Be Bold, and Start Asking Questions To Achieve Extraordinary Results

Jun 14, 2021

Much like empathy and self-awareness, curiosity is an increasingly valuable leadership skill. Curiosity facilitates adaptability, collaboration, and continuous learning and development.

Questions are the language of the desire to understand. Up until the age of four, we are fluent in asking questions. However, once we hit the tender age of four curiosity begins to wane, and by the time we are adults we have fewer questions and more default settings.

The ego is a primary perpetrator of human inquiry. We don’t want to look “stupid” in front of others. We’re too busy. Good questions take time and energy to process and grow. Not to mention, the American way is to take action, therefore, culture does not encourage us to ask questions. Finally, without regular practice, we begin to lose the skills required to ask intelligent questions.

Children, on the other hand, are agents of their learning. They realize there are things they don’t know. Conversely, adults might not know what they don’t know. We can help ourselves by mirroring the thinking of a scientist.

Scientists get to deeper truths with an inquiry. But before they can do that, they have to be aware of what they don’t know to even feel curious.

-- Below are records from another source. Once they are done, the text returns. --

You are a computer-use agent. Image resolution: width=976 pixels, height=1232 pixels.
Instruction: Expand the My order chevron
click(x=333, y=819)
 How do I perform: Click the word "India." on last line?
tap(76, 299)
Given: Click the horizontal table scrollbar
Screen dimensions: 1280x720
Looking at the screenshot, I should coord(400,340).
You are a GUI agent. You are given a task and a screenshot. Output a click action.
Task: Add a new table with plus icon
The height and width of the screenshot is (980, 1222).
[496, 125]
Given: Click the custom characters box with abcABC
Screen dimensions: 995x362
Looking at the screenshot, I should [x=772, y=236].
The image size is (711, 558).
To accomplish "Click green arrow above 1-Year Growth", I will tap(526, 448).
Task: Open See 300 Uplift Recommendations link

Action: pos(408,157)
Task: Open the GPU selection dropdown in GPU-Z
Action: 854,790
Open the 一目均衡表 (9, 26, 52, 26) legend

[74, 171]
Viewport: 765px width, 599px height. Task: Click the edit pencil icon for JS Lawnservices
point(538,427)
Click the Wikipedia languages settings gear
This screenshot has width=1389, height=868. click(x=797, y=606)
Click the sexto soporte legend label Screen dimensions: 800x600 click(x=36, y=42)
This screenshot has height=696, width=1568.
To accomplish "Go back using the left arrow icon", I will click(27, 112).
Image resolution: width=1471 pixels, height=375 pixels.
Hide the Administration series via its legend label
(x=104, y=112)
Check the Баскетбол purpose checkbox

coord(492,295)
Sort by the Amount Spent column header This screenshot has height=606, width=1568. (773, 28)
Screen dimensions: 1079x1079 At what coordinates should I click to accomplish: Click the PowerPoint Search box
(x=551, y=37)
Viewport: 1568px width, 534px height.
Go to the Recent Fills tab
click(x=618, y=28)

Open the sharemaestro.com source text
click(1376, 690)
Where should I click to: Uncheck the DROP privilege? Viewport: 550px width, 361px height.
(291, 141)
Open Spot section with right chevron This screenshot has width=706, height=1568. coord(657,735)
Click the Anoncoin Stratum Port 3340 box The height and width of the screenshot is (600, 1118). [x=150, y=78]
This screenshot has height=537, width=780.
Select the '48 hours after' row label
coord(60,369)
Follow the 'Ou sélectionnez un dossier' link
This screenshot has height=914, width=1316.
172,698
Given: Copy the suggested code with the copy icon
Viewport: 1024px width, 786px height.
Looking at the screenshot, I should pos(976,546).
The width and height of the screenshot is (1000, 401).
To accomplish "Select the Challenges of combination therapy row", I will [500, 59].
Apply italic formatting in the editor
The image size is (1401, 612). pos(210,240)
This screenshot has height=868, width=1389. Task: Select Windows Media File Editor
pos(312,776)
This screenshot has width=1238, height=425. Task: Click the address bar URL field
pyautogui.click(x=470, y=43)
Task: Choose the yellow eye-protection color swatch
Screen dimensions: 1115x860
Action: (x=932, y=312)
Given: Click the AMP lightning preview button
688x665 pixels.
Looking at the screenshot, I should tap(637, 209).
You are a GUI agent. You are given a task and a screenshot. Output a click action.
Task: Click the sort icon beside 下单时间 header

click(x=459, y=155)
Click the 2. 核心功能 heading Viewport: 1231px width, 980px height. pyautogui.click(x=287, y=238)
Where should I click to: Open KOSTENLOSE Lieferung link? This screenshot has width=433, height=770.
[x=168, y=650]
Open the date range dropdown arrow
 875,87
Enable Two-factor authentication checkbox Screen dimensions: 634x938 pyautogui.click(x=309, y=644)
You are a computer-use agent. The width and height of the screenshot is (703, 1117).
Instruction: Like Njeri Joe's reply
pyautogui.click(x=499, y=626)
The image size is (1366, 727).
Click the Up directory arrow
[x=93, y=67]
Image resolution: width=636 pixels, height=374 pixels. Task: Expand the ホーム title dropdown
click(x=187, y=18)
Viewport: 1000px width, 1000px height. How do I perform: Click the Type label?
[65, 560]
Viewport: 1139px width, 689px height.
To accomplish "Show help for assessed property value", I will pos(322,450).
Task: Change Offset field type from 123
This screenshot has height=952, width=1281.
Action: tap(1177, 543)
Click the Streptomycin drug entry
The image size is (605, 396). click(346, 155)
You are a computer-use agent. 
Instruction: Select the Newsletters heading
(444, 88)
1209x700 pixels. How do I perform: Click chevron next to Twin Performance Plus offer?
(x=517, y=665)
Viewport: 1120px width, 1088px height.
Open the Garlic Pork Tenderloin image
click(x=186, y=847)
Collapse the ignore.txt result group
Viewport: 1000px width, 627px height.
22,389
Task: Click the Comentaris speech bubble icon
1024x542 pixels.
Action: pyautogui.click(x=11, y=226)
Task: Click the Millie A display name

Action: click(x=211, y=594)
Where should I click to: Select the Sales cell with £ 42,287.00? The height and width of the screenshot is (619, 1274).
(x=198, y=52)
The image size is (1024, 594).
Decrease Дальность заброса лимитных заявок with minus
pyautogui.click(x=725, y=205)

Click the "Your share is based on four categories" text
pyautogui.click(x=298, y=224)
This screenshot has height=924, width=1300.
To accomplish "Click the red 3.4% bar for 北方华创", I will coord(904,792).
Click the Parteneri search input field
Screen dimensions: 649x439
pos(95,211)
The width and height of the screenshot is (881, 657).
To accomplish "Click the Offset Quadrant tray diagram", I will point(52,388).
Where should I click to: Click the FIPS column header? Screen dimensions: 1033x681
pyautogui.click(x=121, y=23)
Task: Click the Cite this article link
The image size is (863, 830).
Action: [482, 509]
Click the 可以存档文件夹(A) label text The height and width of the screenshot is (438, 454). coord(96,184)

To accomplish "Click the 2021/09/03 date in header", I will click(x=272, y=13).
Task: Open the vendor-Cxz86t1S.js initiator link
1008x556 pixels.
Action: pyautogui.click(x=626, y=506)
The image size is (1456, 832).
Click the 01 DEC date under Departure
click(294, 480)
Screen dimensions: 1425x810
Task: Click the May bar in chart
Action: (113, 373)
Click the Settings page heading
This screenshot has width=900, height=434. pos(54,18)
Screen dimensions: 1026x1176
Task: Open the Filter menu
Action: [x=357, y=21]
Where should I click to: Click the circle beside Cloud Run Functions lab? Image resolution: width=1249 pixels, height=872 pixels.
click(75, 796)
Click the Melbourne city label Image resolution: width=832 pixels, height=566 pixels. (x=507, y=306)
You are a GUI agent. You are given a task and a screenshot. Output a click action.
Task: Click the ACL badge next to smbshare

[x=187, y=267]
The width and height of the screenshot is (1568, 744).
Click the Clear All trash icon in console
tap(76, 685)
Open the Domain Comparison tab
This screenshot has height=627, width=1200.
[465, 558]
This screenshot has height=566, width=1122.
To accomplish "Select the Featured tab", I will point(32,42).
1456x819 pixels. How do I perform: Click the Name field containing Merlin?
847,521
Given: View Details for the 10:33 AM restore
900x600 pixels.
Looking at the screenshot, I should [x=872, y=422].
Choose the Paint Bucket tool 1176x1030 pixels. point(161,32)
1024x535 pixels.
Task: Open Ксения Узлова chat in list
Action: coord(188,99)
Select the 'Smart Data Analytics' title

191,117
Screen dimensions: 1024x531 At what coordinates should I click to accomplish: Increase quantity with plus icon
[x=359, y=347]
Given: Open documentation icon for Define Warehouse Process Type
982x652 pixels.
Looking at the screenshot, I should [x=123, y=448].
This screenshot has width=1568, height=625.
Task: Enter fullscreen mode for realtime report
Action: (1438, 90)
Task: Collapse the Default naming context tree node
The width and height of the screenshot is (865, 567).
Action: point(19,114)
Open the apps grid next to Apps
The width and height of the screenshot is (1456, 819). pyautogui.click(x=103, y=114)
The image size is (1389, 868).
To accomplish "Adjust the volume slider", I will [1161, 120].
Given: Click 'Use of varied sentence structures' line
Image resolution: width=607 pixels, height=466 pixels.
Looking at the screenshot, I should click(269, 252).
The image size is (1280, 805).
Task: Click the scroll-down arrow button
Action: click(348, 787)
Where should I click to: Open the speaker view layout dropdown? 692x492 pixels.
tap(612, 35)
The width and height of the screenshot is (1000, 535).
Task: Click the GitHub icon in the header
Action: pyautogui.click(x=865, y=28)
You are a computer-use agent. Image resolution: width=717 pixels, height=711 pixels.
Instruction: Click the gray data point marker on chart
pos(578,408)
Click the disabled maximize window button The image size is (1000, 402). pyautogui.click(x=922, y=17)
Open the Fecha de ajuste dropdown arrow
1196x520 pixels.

Curiosity requires an edge of uncertainty and an openness to vulnerability to thrive. It is an elite communication skill that brings personal growth, organizational learning, and employee engagement.

Curiosity cannot live in cultures that lack psychological safety and abound in unrelenting fear. Likewise, veering toward the other end of the spectrum, complacency is equally damaging to curiosity. Curiosity needs an environment with the right balance of safety and healthy challenge

Given the space to thrive, curiosity can be a transformative behavior that leads to better work and competitive advantage for agest to come. The first step is identifying and weeding out the sources of fear and complacency.

As it was in ancient Athens, curiosity meant the pursuit of knowledge purely for its own sake. Fast forward to today, and organizations that adopt a learning culture and sustain communities of inquisitive minds open the way for people to leverage their curious side, ask great questions, at the right time to achieve extraordinary results.